In Tokyo's Sugamo district, elderly residents shared their thoughts on this matter.

A man in his 70s living alone commented, 'It's fate, I suppose. Honestly, being alone is lonely.'

An elderly couple in their 80s mentioned, 'We try to always be together to avoid loneliness. We're discussing what to do if one of us ends up alone, considering options like moving into a care facility.'

A woman in her 70s living with her daughter's family said, 'Even though we live together, we have different living spaces. I do want to join in, but I don't want to be a burden.'

As the number of elderly living alone increases, studies suggest that social isolation can elevate the risks of stroke and dementia.

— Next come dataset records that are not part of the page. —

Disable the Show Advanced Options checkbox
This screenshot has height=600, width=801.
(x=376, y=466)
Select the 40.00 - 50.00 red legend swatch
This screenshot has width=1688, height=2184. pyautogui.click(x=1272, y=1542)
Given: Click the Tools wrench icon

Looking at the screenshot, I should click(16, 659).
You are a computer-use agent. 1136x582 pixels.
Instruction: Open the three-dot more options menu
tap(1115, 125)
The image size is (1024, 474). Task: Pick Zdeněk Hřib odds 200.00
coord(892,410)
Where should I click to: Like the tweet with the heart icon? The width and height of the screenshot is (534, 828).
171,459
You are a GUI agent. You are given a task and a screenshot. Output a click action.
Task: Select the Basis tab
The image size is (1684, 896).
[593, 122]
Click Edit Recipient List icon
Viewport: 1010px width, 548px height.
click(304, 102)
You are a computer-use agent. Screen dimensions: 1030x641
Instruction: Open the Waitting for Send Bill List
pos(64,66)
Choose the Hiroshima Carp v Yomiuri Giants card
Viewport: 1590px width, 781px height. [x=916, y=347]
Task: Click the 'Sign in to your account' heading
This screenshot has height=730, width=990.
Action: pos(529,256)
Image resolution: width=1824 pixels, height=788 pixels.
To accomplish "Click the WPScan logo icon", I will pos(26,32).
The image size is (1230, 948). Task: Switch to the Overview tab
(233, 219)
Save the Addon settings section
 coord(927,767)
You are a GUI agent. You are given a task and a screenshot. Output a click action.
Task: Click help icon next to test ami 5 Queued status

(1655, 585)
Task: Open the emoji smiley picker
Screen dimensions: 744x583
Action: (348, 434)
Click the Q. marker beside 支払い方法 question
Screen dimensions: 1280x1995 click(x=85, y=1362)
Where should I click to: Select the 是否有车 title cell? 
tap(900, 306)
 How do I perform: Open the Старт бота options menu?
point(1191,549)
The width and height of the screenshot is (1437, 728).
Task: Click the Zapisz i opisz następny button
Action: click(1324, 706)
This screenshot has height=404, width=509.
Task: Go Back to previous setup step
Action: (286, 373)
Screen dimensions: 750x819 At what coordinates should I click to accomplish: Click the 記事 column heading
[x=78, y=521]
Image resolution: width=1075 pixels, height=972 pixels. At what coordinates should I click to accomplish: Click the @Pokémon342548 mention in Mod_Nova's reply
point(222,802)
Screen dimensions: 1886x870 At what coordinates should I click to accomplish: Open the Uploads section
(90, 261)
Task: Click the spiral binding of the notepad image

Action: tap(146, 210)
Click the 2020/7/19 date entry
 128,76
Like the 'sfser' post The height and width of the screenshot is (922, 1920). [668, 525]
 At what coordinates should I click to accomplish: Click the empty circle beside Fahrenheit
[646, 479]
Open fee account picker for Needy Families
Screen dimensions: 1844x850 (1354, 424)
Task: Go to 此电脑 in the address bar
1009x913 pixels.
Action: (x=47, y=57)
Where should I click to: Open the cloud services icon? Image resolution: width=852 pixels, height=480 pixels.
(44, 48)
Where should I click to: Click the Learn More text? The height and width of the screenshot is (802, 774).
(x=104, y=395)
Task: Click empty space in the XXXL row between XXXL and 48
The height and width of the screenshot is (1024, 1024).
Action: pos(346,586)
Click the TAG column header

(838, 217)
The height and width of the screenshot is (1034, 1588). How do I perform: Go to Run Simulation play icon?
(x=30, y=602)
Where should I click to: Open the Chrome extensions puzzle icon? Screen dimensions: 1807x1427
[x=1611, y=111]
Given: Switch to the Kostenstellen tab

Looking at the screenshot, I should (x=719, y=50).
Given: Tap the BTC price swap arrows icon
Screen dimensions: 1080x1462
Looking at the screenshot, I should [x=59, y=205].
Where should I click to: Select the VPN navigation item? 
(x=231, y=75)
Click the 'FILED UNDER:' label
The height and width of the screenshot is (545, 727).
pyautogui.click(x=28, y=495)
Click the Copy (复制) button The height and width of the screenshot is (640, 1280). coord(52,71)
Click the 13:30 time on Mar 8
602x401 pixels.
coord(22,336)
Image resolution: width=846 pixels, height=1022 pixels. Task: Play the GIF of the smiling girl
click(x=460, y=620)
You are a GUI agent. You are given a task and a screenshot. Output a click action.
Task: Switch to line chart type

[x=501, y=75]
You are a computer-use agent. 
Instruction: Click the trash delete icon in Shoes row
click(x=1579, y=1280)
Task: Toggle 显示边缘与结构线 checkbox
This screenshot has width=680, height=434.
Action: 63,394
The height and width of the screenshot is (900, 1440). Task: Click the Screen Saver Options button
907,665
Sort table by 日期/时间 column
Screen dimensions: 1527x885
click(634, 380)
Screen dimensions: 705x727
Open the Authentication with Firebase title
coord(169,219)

Combating 'Kodoku-shoku' with Virtual Reality

To tackle the issue of solitary meals, known as 'kodoku-shoku,' Hyogo Prefecture's Minamiawaji City initiated a project in 2017 called 'Virtual Granny.' This project allows elderly individuals to virtually dine with a grandmotherly figure via video.

Takayuki Doi from the city's Food Promotion Division explained, 'We want to prevent isolation and solitary meals among the elderly. Eating alone can be dull, but sharing a meal, even virtually, can make it enjoyable.'

In the videos, a grandmotherly figure says, 'Good morning. Breakfast is ready,' creating a sense of shared dining. This initiative provides a simulated experience of dining with a large family, making meals feel less lonely.

Ryusaburo Nakata, an associate professor at Hokusei Gakuen University, noted, 'Even seeing oneself in a mirror while eating can make the food taste better. We've confirmed with both elderly people and students that virtual dining improves the eating experience.'

Businesses Turning 'Kodoku-shoku' into Opportunities

Businesses are also exploring ways to reduce solitary dining. A startup named 'shokujii' organizes lunch events aimed at fostering communal dining experiences.

At a recent lunch, 12 participants, mostly aged 20 to 50 and living alone, gathered to share a meal. These events, held around 30 times a month at community spaces and senior centers, facilitate social interaction and reduce loneliness.

Ken Soga, a 41-year-old certified public accountant, said, 'Living alone at 41, I join these events hoping to meet new people. At home, I have a cat, so I'm not lonely, but cats aren't conversational partners.'

Mayu Sato, a 29-year-old engineer, added, 'These gatherings are enjoyable and make meals tastier. Cooking for oneself can be tedious and limited in variety, but dining with others expands the menu.'

Naohiro Yasukawa, president of Nijyuu-ni, which operates shokujii, reflected, 'The pandemic made loneliness unbearable. We don't want to return to that state and hope to reduce the number of people feeling that way.'

These efforts highlight the importance of addressing social isolation and finding innovative ways to connect individuals, especially the elderly, to foster a sense of community and improve quality of life.